Children don’t choose how or when they are born. They don’t choose what they look like, or how they sound, or what they love to do. And yet, those are all of the qualities that they will be judged the most harshly on in life. People won’t stop to get to know their history or their likes and dislikes. Strangers won’t take a moment to consider what the child’s life must be like.
Strangers make a snap decision, and sometimes, if you’re really unlucky, that stranger will say something horrible without caring that they might devastate an innocent child.
One old woman won’t stand for it.
I’m in graduate school and my paying job is as a behavioral therapist for a few families that have kids with autism. I often take my clients out to the local mall or whatever to engage them with the community.
One of my clients, “Sean,” has been diagnosed with both autism and a rare chromosomal abnormality. He’s nonverbal and has severe physical and mental handicaps, but the dude is seriously one of the coolest people ever. He’s obsessed with one of the department stores in the mall that employs pianists. I’ve spent hours sitting by the piano and listening to them play, which is fine because it’s easy money for me and it’s probably his most favorite thing ever to do.
The other week we were in there hanging out. “Sean” is standing up and rocking back and forth on his feet, clapping and squealing to himself at times. He may have been a little louder than the average customer, but it was a busy Thursday afternoon and he wasn’t being disruptive in any way.
Lo and behold, a random woman comes up behind me and taps me forcefully on my shoulder. She tells me that Sean is being way too loud, for which I immediately politely apologize for. She continues to say that “people like ‘Sean’ shouldn’t be out in public” and I “should be ashamed to have a child like that.”

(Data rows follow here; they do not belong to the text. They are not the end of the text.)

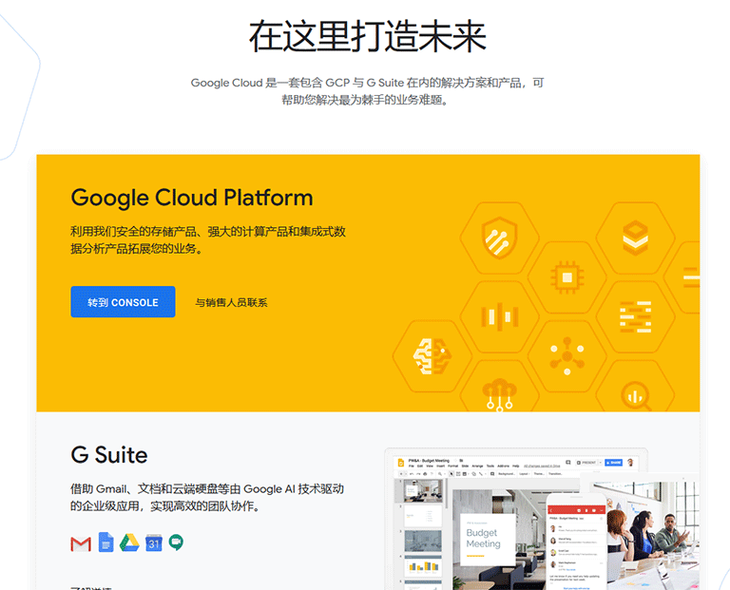Click the network nodes hexagon icon
Image resolution: width=730 pixels, height=590 pixels.
567,355
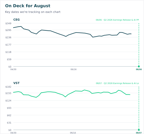Screen dimensions: 144x134
Task: Click the 08/06 date label under the CEG chart
Action: [139, 69]
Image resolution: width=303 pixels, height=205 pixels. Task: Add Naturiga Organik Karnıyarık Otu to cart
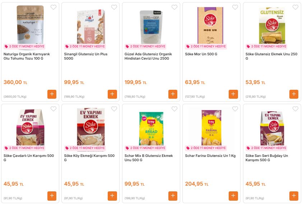[x=52, y=94]
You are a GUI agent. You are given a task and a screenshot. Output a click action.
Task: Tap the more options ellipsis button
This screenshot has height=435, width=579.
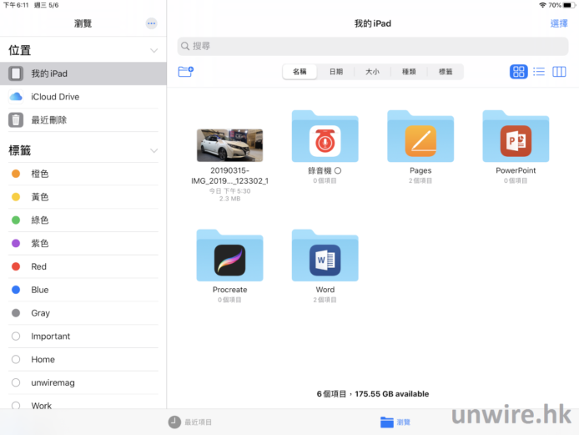(150, 23)
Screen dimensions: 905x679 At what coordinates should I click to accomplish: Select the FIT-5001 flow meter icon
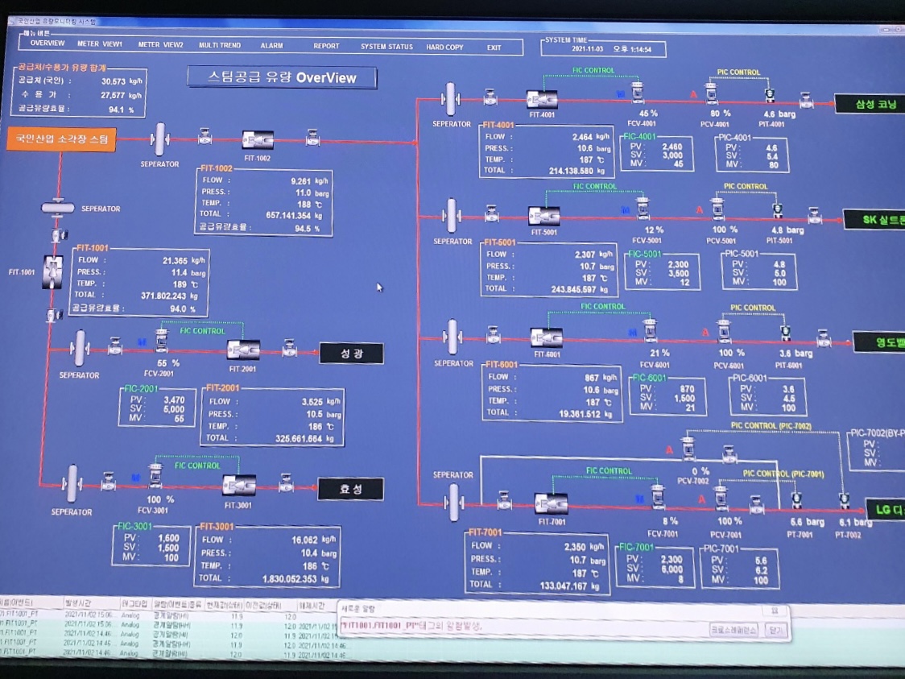544,217
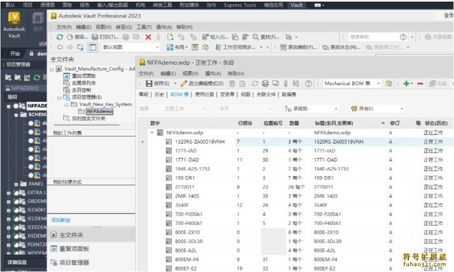Open the Mechanical BOM 表 dropdown
Screen dimensions: 454x272
[378, 84]
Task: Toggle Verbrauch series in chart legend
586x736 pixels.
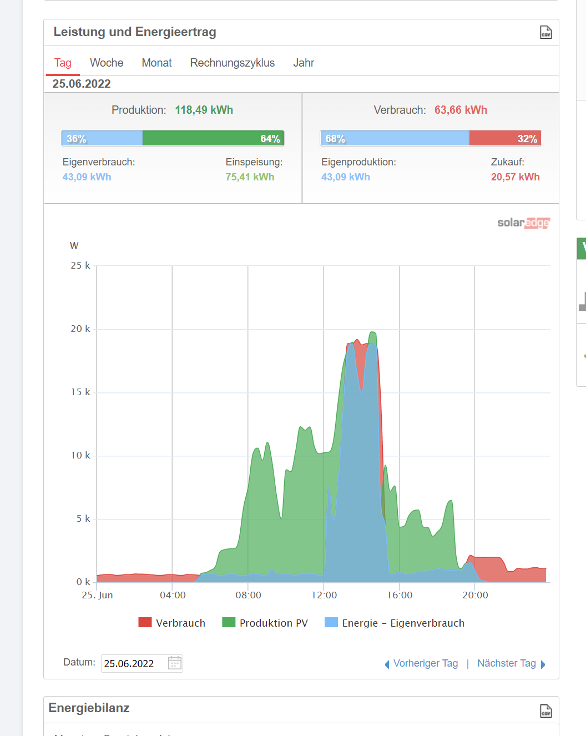Action: point(172,623)
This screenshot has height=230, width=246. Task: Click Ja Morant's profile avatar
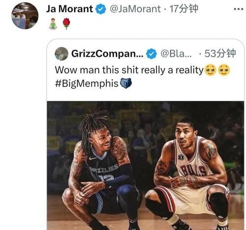[25, 16]
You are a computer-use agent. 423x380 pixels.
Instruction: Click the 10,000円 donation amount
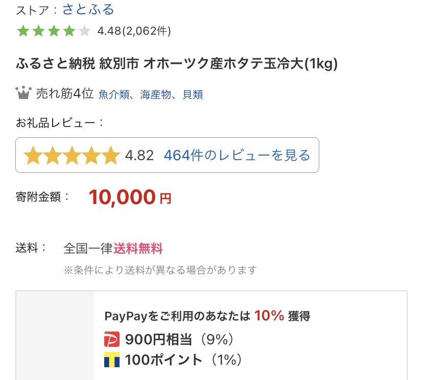130,197
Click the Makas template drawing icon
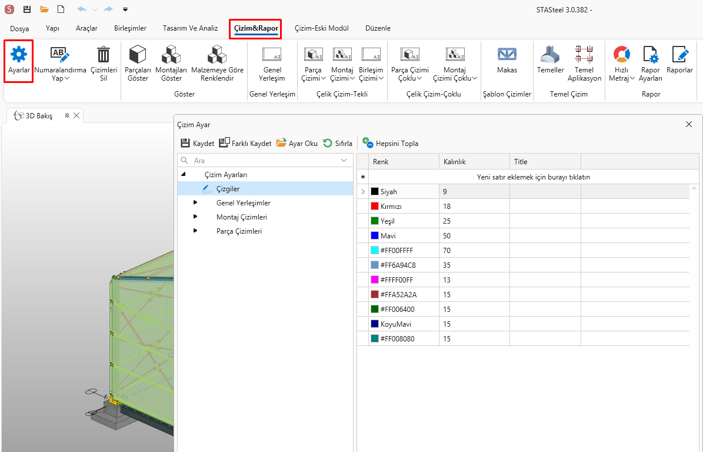 (507, 61)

A few minutes later, the woman returns with her children and strikes up a short conversation with the pianist. Most of the pianists are elderly women that are just there to get out of the house, and since Sean and I are there all the bloody time I know them all by name and they often sit down with us during their breaks for small talk.
The woman asks the pianist if some of her brood could play on the piano, as her oldest is “just the talk of her art school” and is “incredibly brilliant at the piano for her age level!” The pianist looked her dead in the eye and said, “I’m sorry, but we try not to encourage rude behavior in our stores. Perhaps children as brilliant as yours shouldn’t be out in public?”

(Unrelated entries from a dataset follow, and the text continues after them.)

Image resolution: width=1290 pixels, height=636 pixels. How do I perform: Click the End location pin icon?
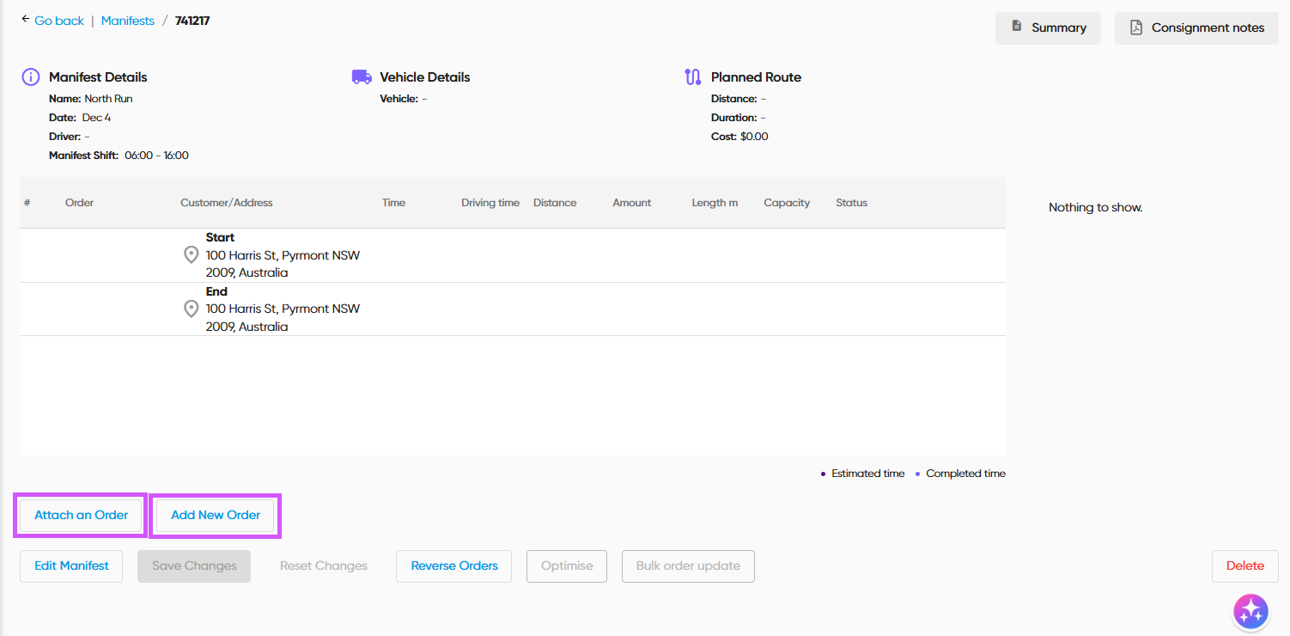point(192,309)
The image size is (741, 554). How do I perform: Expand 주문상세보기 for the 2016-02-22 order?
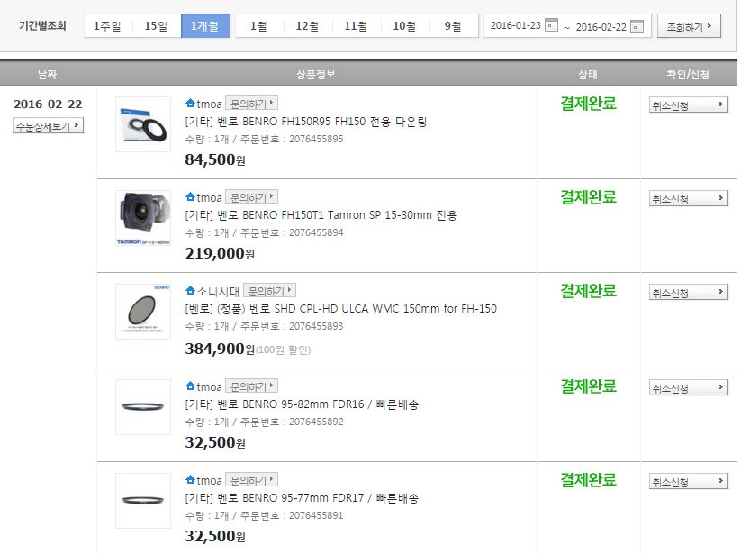point(49,126)
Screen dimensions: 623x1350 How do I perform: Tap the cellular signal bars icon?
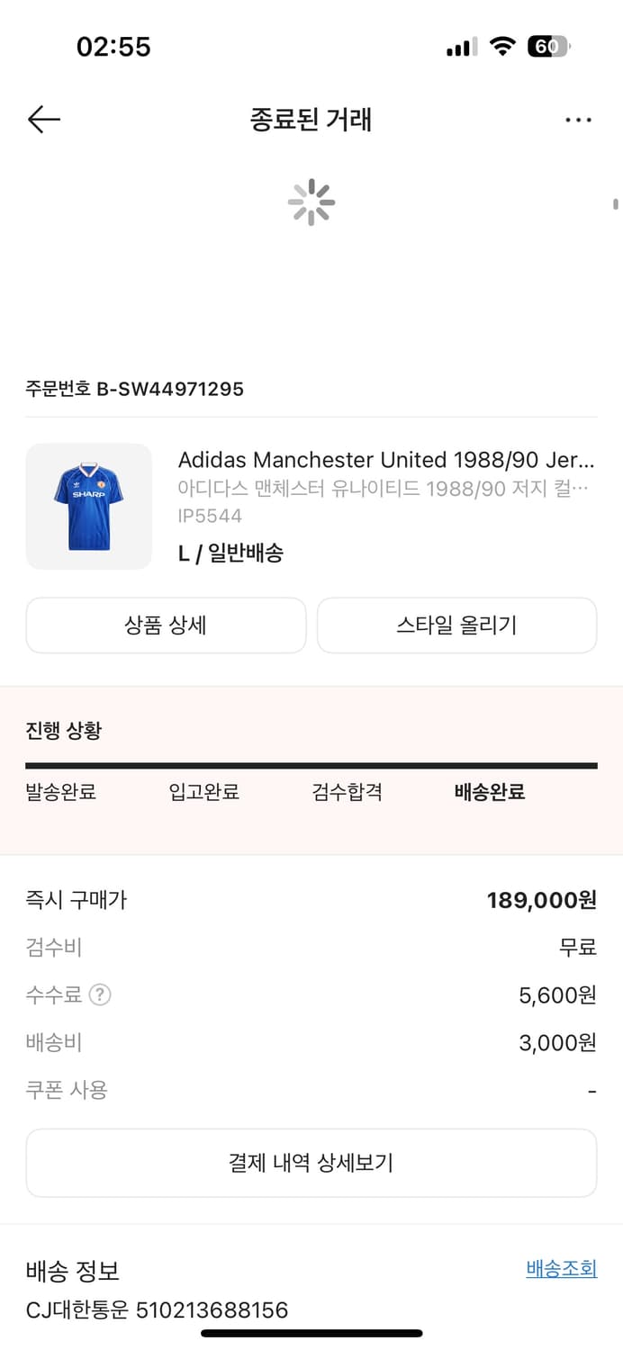pyautogui.click(x=462, y=47)
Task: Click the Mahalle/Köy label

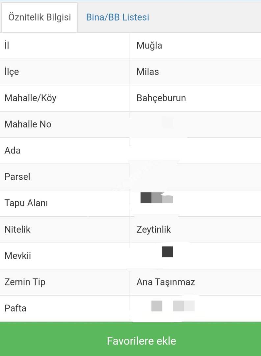Action: [x=30, y=98]
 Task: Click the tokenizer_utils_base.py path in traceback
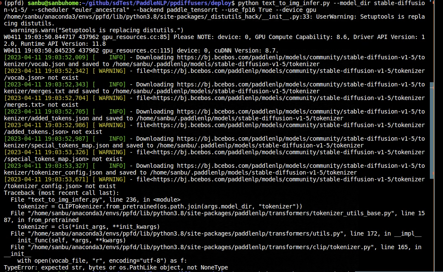[x=212, y=213]
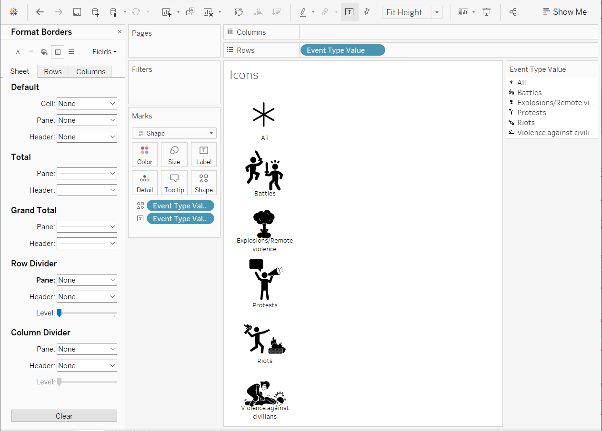Open the Show Me panel
Screen dimensions: 602x431
565,12
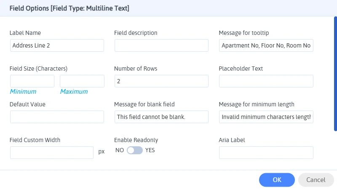Focus the Aria Label input field
Viewport: 337px width, 190px height.
[266, 152]
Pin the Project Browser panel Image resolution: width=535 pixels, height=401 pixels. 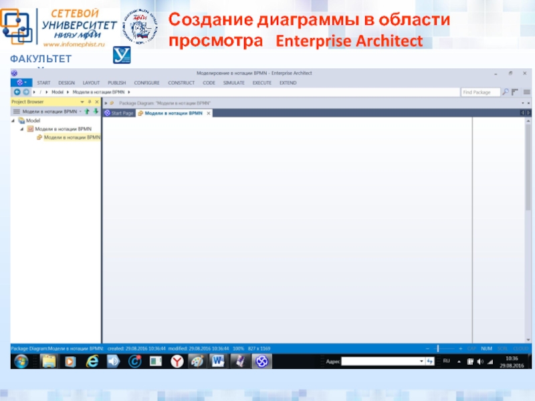coord(89,102)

As the woman stood there stunned, the pianist turned to Sean and gave him a high five.
We should all strive to be like this old woman, and nothing like the judgmental mother. What kind of example is she setting for her own children when she takes the effort to cut down a sweet child? She made a terrible decision that day, but at least the older woman was there to shut her down instantly! This could have been a movie. Perfection.